Отец строго осматривал Радовича, потом накрытый стол, негромко говорил – благодарю. И наконец улыбался. Часто в первый и последний раз за день. И ради этой минуты Радович забывал все: и что отцовский фрак, вышедший из моды еще двадцать лет назад, состоял из целой коллекции замысловатых заплат, и что крахмал на манжетах был самодельной картофельной затирухой, и что флакон от одеколона Atkinson давно опустел и отец тайком подливает туда обычную можжевеловку да самую дешевую розовую воду, которой без всякой меры заливали себя все ярмарочные девки.

Даже жизнь спустя отец не казался Радовичу жалким. Это был королевский выход. И отец его был король. Пусть совершенно нищий, но – король. И только ради того, чтобы еще раз увидеть, как он улыбается, Радович готов был нестись домой сломя голову и каждое воскресенье скрести треклятое столовое серебро тертым кирпичом. Да он…

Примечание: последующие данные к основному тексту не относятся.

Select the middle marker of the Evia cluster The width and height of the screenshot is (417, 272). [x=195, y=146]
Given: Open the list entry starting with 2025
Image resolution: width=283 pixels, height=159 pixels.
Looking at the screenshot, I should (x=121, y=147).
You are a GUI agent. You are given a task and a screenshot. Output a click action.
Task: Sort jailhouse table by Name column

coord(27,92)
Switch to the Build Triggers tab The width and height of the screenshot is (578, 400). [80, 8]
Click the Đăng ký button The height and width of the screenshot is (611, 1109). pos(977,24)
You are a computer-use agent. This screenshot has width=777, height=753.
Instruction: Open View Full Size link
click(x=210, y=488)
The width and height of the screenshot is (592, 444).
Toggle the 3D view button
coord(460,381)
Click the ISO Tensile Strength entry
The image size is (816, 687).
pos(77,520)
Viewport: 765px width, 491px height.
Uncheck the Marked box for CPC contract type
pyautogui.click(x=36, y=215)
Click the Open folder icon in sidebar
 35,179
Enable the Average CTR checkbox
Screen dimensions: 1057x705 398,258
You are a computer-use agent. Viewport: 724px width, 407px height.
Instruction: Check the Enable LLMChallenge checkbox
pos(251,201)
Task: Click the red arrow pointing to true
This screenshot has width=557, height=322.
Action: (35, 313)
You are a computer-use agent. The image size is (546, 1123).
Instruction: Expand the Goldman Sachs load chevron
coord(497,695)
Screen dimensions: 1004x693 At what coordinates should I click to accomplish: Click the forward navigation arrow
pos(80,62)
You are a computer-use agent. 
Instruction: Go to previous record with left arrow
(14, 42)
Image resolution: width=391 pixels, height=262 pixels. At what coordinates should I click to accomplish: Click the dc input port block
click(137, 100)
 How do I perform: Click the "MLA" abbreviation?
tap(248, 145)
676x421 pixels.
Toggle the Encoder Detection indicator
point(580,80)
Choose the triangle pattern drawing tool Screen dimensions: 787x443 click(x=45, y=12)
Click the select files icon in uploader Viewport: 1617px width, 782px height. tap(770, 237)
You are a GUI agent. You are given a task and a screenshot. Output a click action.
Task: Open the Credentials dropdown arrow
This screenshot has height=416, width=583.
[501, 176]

По Дворцовой улице, взметнув в небо целую пригоршню оглушительных воробьев, прогромыхала ломовая телега. Солнце, и без того маленькое, мрачное, спряталось за трубы губернаторского дома – как будто присело на корточки. Половина пятого пополудни. Теперь придется бежать изо всех сил.

Так почему вы всегда спешите домой, Виктор?

Ты не поймешь, Саша, – честно ответил Радович, сам не заметив, что перешел на “ты”. – Даже ты. И прости, мне действительно нельзя опоздать.

26 мая 1880 года, в среду, он все-таки опоздал.


Весна в том году, и без того в Симбирске недолгая, установилась поздно и – как будто чувствовала скорый конец – все роняла, путала, торопилась. Черемуха, которую Радович особенно любил, едва начала отходить, пятнала землю слабыми лепестками и вдруг, словно назло, обдавала зазевавшегося прохожего не обморочным ароматом, а нашкодившими кошками – а сады уже принялись цвести. Причем вишня, яблоня, слива, забыв про всякую очередность и осторожность, тронулись все разом – так что в какой-то момент Старый Венец стал похож на таз, в котором крепко вспенили мыльную воду.